But I can’t leave Tarzan’s domestication aside for too long, because that’s one of the big problems I have with Tarzan Escapes. The Weissmuller films obviously take a very different approach from the Burroughs novels and that’s okay, but I’m starting to not like how they’re portraying the Ape Man. It was fine for a while that he could only speak in grunts and monosyllables, but by the time Tarzan Escapes rolls around, he’s been with Jane for a while and you’d think that an intelligent person would’ve picked up more English. He hasn’t though, and I’m guessing that he doesn’t for the rest of the series.
It makes Tarzan look stupid. Jane talks to him more like a pet or a child than her husband.
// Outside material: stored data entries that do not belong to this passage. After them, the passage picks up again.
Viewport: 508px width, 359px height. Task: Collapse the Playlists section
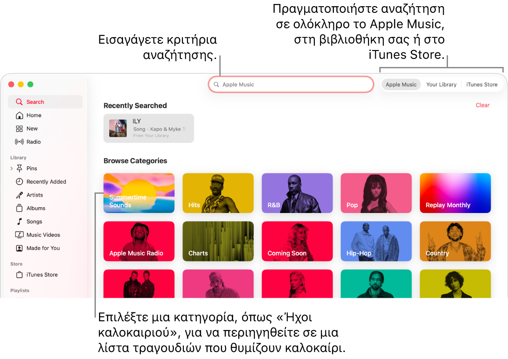[x=20, y=290]
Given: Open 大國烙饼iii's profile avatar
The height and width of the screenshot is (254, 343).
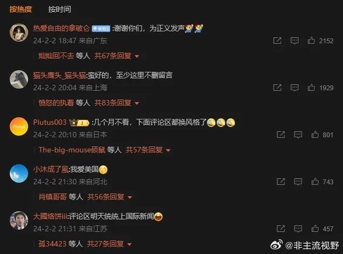Looking at the screenshot, I should 19,221.
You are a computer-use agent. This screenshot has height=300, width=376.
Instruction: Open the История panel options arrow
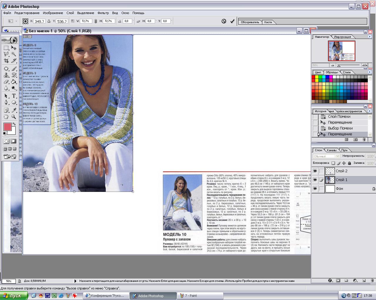pyautogui.click(x=370, y=111)
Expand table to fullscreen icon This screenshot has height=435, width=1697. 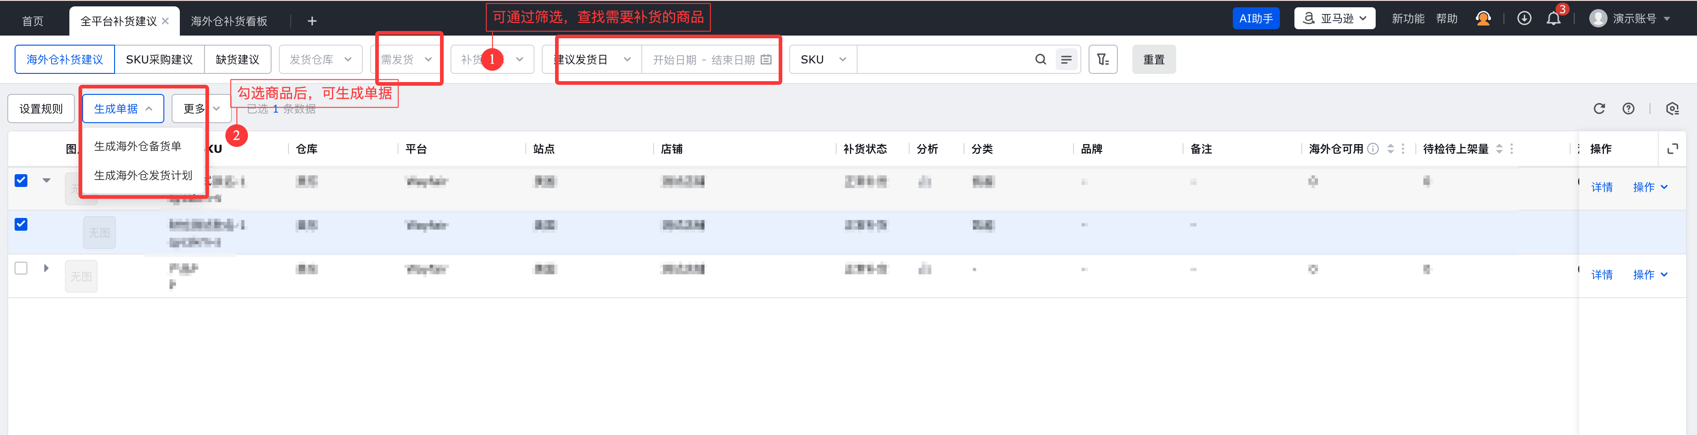click(1672, 149)
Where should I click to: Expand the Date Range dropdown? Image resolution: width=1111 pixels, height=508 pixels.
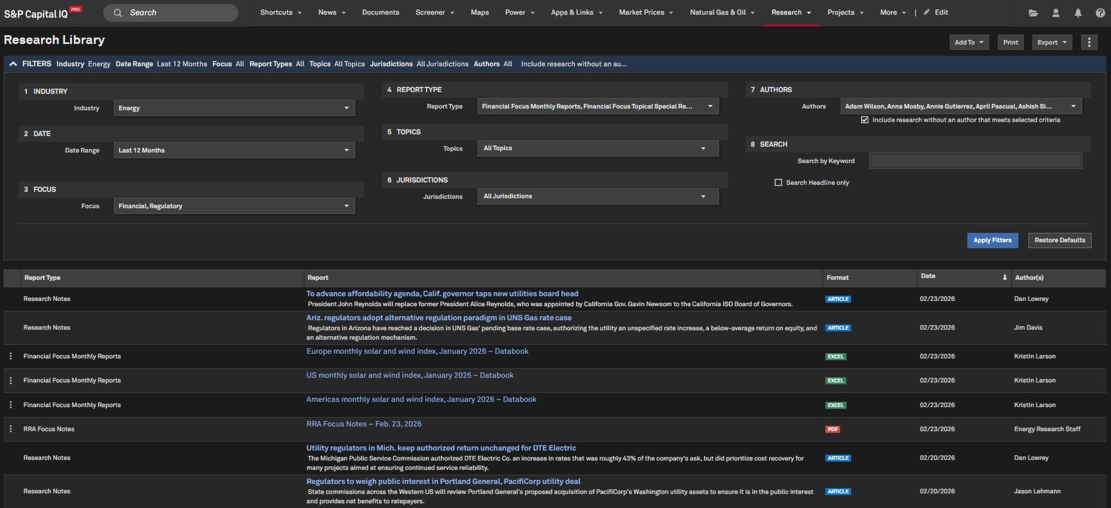234,150

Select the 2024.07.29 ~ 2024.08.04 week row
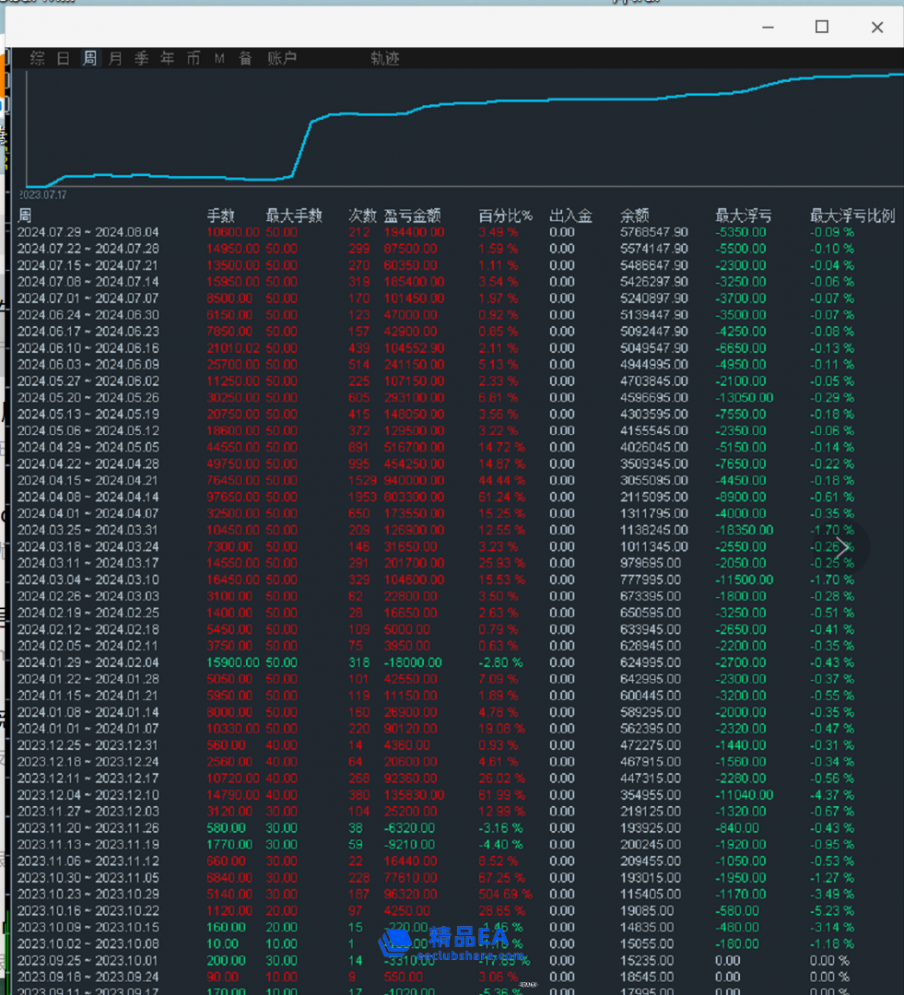[x=88, y=232]
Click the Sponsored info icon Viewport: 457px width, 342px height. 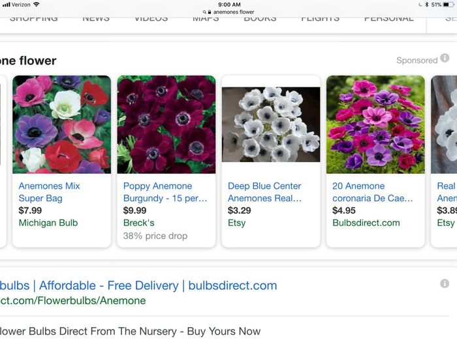(445, 58)
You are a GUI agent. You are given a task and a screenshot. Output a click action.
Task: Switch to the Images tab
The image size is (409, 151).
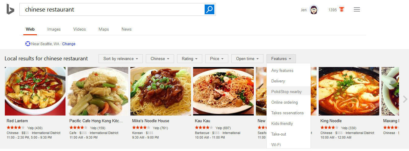(54, 29)
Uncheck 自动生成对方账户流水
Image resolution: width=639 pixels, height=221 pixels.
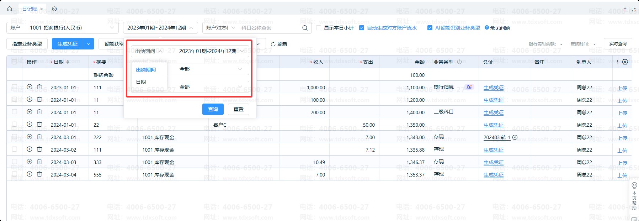pyautogui.click(x=362, y=28)
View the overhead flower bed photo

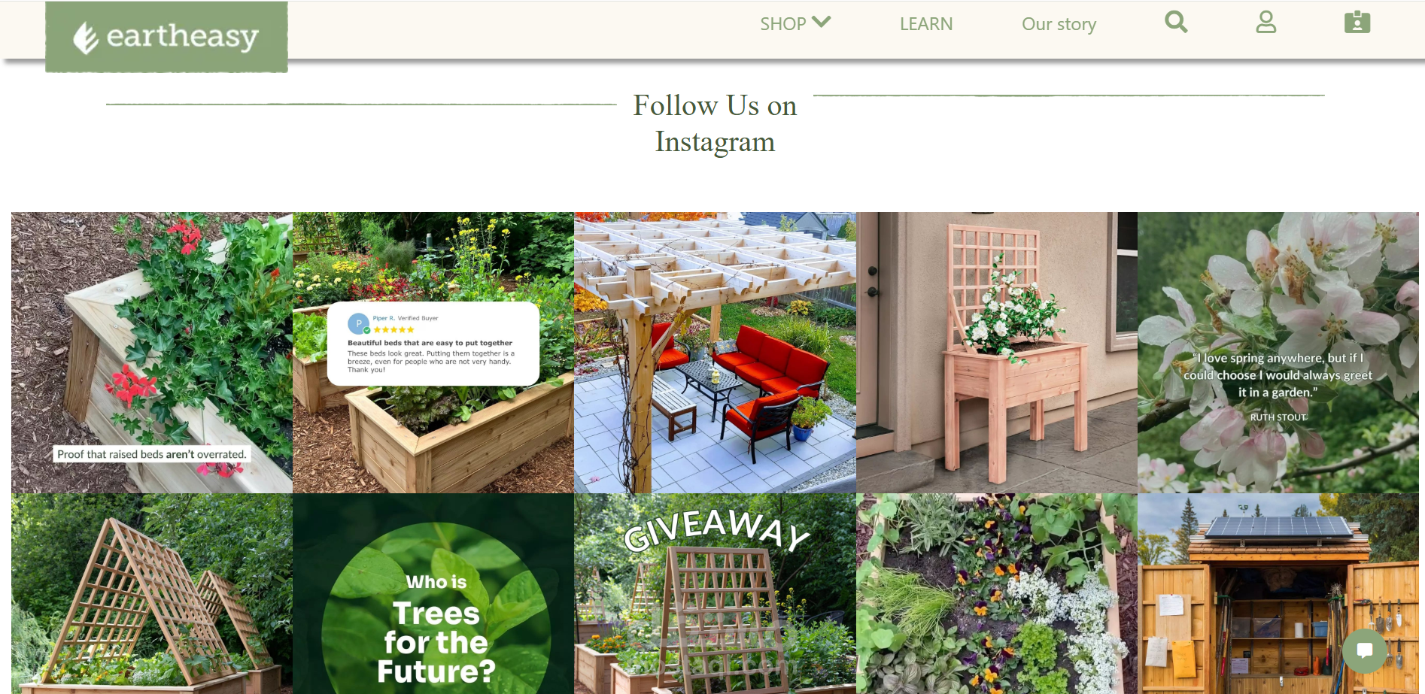[997, 594]
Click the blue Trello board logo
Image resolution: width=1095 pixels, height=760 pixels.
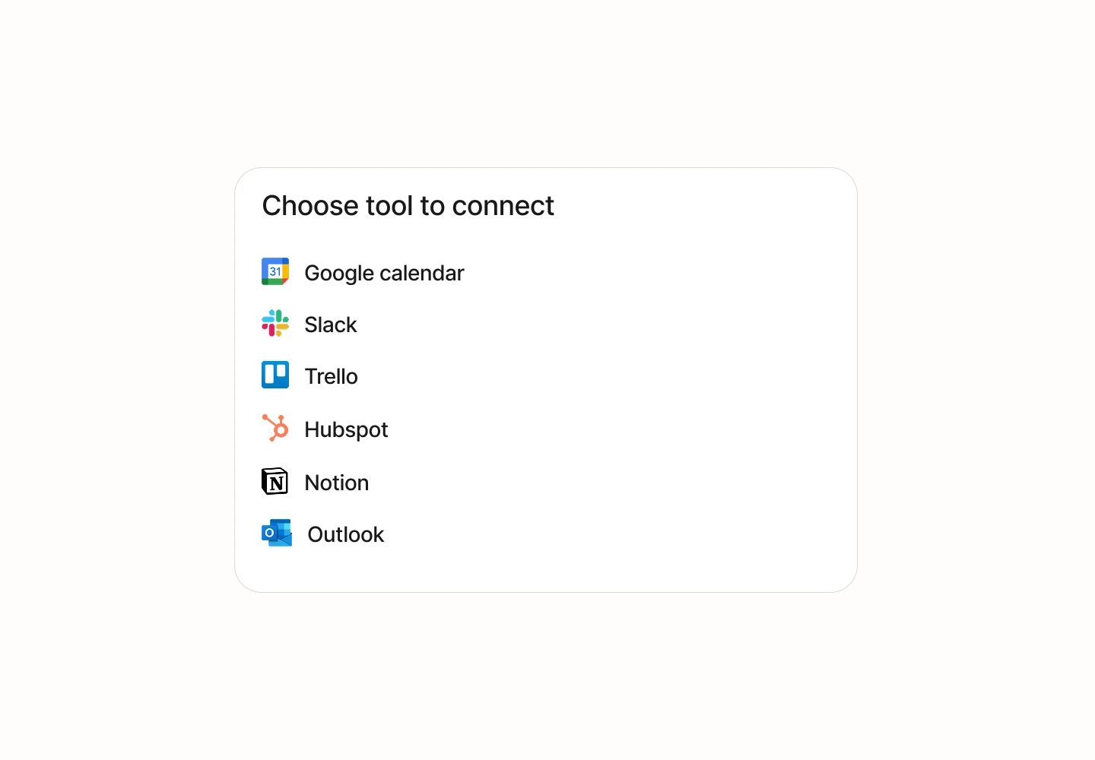(275, 375)
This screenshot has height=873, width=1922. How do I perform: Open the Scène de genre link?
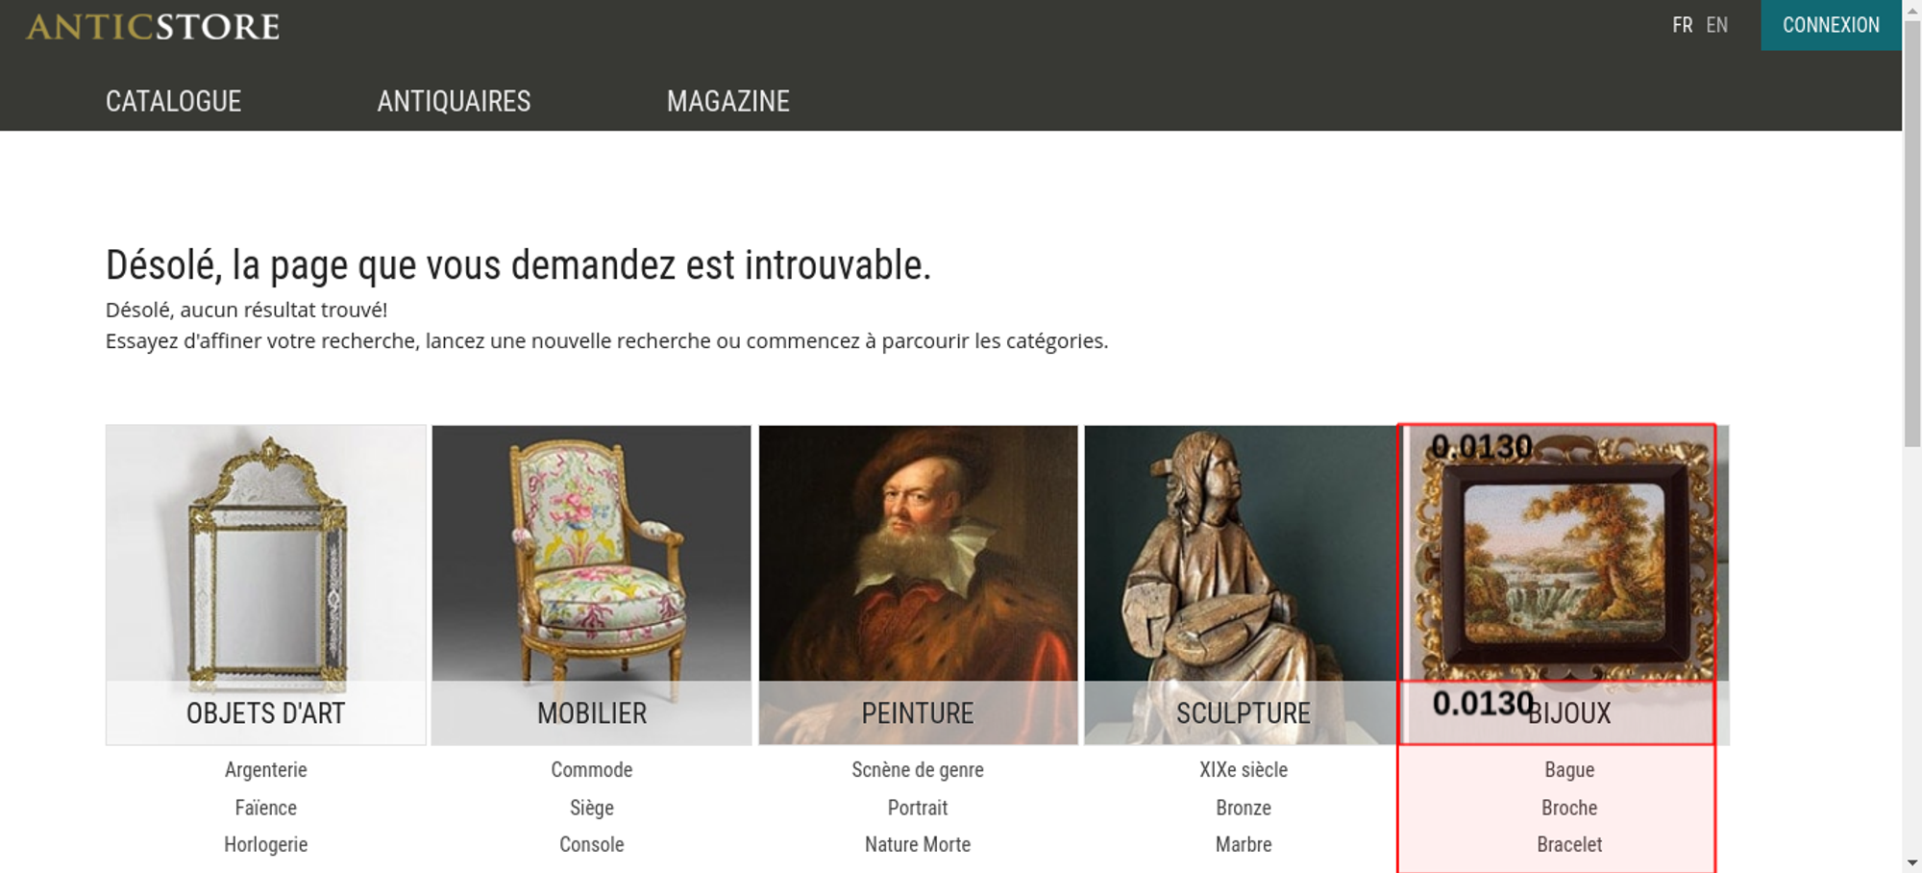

You never doubt that she loves him or that the jungle is exactly where she wants to be, so it’s not like she’s being condescending. She genuinely struggles to communicate with him, like she’s not sure that he understands. And frankly, neither are we. Tarzan should be a guy who’s very presence communicates with you on a primal level and lets you know that you do not want to mess with him. Bad things may happen to him, and it’s okay to empathize with him when they do, but he’s not supposed to be an object of pity like a defenseless kid who gets picked on at the playground.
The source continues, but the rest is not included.